Here the question is answered. This is an excerpt from the answer:

$f^*(\omega\wedge \theta)(v_1,\cdots ,v_p,w_1,\cdots ,w_q)=(\omega\wedge \theta)(f_*(v_1),\cdots ,f_*(v_p),f_*(w_1),\cdots ,f_*(w_q)).$ using the summation formula for wedge product. Which will be same as $\omega(f∗(v_1),⋯,f∗(v_p))\wedge \theta(f∗(w_1),⋯,f∗(w_q)).$ Which is (by definition) same as $f_*(\omega)\wedge f_*(\theta).$

The part I have trouble with is the third line. $\omega(f∗(v_1),⋯,f∗(v_p))$ and $\theta(f∗(w_1),⋯,f∗(w_q))$ are real numbers, so how can we wedge them? There might be some abuse of notation here I'm not familiar with.

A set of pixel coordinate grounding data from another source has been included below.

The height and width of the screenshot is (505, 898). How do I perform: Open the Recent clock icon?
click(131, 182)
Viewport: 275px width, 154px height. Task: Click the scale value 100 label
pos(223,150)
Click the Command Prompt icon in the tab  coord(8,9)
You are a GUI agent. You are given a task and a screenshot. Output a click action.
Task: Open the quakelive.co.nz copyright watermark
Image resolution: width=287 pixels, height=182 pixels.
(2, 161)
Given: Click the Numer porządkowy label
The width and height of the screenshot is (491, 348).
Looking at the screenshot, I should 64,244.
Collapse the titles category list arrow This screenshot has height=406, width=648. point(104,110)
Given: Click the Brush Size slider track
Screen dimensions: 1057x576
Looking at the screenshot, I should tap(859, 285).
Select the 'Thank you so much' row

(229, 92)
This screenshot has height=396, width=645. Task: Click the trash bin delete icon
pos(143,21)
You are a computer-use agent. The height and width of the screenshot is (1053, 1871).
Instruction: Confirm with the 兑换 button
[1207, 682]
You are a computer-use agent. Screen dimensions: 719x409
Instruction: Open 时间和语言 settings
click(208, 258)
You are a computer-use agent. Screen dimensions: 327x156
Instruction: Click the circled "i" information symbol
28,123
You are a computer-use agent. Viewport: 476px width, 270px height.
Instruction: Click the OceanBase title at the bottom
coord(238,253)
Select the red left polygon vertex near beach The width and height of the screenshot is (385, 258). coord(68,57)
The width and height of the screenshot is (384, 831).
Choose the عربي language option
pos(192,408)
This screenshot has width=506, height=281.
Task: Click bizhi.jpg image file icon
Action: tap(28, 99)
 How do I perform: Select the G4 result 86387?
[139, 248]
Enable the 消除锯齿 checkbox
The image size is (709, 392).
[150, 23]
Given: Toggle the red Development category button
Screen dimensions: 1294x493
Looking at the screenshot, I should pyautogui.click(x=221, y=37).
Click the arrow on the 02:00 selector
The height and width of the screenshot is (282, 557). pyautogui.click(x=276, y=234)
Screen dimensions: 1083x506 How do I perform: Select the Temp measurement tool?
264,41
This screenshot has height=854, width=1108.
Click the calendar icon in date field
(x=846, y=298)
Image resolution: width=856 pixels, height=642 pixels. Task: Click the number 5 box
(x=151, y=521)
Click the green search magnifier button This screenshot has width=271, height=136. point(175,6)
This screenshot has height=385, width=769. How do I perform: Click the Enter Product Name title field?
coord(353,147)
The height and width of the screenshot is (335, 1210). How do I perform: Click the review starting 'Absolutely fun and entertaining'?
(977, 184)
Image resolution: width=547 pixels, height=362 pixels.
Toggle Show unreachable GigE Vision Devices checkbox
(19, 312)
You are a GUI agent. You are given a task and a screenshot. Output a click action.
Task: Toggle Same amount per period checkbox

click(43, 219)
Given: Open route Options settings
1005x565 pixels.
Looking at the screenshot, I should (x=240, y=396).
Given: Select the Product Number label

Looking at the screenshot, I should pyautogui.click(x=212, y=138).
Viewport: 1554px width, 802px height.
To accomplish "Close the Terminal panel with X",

When I try to show $\varphi^*(\omega \wedge \eta) = \varphi^* \omega \wedge \varphi^* \eta $, my attempt breaks down when I try to simplify $(\varphi^*\omega \wedge \varphi^* \eta)(v_1, \dotsc, v_{p+q})$. Should I try to work with decomposable forms?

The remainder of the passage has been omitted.